O filme de Gibson
Pobres dos que encontram transcendência numa representação que explora o que há (e não há!) de mais grotesco no novo testamento.
Duas horas a ver saltar pedaços de carne e a ouvir estalar ossos numa tentativa deliberada de ir onde ninguém terá ido num filme do género.
Alguns escassos minutos de mensagem, demasiado escassos para que se entenda a violência, o exemplo. Demasiado escassos para equilibrarem psicologicamente quem assiste, para enquadrar a diabolização militante dos judeus – demasiado militante e demasiado crua para que não se leia nela uma generalização propagandística, tenho que admitir.
A paixão sem a exaltação da ressurreição, sem o exemplo de vida, onde o propósito é absolutamente secundário e surge truncado; a paixão não passando de um pedaço de história feito A História, uma história que conta exclusivamente a barbárie do homem sobre ele próprio, é, e sempre foi, um péssimo manifesto, muito longe de ser digna de quem se diz religioso, muito pouco inspiradora do amor e da paz e dos bons feitos em nome de Deus, de qualquer Deus. Um Deus que de bom grado rejeito e combato. Uma história assim truncada apresenta-se demasiado próxima da bestialidade que visa redimir, arrisca-se mesmo a servir a descrença por surgir absolutamente repugnável a quem procurasse a conversão. É por isso muito difícil compreender uma viagem transcendente patrocinada por este filme e é ainda mais difícil ouvir e compreender quem no seio da igreja católica o recomende, apresentando-o como A História que há para contar, como o fim, o caminho que anseiam ver progredir pelas paróquias.
Regressar às trevas num mundo perfeitamente ciente do que é o terror. Chafurdar brutalmente, sabe-se lá com que consequências e intentos, no que de mais sensível ainda tem a história e a existência humana… Bravo!

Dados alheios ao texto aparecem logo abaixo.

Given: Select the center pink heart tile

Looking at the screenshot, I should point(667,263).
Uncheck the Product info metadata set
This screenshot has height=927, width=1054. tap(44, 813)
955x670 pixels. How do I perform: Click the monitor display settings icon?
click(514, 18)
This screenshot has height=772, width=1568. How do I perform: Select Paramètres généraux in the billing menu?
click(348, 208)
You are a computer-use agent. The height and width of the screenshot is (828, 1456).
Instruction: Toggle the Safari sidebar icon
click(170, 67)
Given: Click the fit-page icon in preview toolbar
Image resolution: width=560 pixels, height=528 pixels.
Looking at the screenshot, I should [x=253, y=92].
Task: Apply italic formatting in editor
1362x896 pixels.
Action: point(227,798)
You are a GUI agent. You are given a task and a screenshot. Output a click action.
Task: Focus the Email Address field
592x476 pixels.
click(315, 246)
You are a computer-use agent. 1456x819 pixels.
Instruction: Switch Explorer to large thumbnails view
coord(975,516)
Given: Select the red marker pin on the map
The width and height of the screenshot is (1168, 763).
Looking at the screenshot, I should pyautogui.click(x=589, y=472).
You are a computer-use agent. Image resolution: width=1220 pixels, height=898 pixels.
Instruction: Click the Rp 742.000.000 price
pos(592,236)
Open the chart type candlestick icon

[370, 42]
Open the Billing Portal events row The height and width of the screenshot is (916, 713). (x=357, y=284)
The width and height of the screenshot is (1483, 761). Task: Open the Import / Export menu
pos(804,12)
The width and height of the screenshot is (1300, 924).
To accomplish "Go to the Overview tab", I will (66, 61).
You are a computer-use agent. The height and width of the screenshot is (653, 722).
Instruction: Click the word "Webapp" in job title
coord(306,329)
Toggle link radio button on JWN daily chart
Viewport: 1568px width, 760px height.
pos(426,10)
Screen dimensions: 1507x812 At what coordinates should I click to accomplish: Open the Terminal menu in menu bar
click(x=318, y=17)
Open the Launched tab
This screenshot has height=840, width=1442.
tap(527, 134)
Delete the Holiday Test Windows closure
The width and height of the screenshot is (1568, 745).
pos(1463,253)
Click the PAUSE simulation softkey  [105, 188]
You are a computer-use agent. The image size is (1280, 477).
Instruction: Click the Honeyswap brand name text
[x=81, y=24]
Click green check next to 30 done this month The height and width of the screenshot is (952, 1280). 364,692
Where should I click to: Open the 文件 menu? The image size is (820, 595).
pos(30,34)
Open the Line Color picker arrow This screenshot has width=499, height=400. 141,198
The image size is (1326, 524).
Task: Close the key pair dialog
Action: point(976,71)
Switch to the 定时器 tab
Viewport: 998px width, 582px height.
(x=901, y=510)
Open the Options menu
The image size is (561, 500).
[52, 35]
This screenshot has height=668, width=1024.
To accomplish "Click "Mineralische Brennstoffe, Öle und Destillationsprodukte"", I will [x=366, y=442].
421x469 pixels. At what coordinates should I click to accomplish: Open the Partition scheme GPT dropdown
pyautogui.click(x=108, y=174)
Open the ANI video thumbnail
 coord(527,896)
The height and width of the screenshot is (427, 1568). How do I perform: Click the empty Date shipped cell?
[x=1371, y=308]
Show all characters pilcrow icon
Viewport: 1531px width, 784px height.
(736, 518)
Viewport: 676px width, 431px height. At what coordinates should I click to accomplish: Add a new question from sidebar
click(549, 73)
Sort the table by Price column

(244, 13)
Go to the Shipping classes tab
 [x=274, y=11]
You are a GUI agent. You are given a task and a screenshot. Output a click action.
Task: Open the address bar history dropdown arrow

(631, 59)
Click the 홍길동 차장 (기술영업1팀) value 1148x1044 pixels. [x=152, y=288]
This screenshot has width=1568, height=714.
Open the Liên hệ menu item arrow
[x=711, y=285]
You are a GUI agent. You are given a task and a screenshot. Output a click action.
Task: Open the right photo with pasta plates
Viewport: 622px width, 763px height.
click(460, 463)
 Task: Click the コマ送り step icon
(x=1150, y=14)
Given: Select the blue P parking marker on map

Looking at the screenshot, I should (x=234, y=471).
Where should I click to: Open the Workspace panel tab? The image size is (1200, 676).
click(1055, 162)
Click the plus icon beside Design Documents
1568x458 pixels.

Distraidamente, entre muitos dos que viram o filme comigo, comentavam-se os esgares de Monica Bellucci, o quão jeitoso era o actor que fazia de Cristo, a hilariante cena de virar duas vezes Cristo na cruz já depois de devidamente crucificado tal qual vem escrito nas escrituras de Hollywood. Nesta última cena muito concreta, os Monthy Pyton não teriam feito melhor.